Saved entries
* * *

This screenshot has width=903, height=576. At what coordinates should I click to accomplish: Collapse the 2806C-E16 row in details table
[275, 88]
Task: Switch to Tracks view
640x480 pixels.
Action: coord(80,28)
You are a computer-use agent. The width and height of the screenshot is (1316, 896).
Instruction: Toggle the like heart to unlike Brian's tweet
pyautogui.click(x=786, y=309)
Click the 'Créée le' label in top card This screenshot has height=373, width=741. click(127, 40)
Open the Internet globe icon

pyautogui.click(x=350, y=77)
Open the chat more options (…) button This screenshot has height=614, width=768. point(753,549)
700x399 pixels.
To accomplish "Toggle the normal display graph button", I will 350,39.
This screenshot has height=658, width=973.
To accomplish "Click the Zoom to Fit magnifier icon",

* * *

Aim of the task: For the string "button", work out how many lines of the data contain it; answer with the number alone.

Solution for this exercise: 2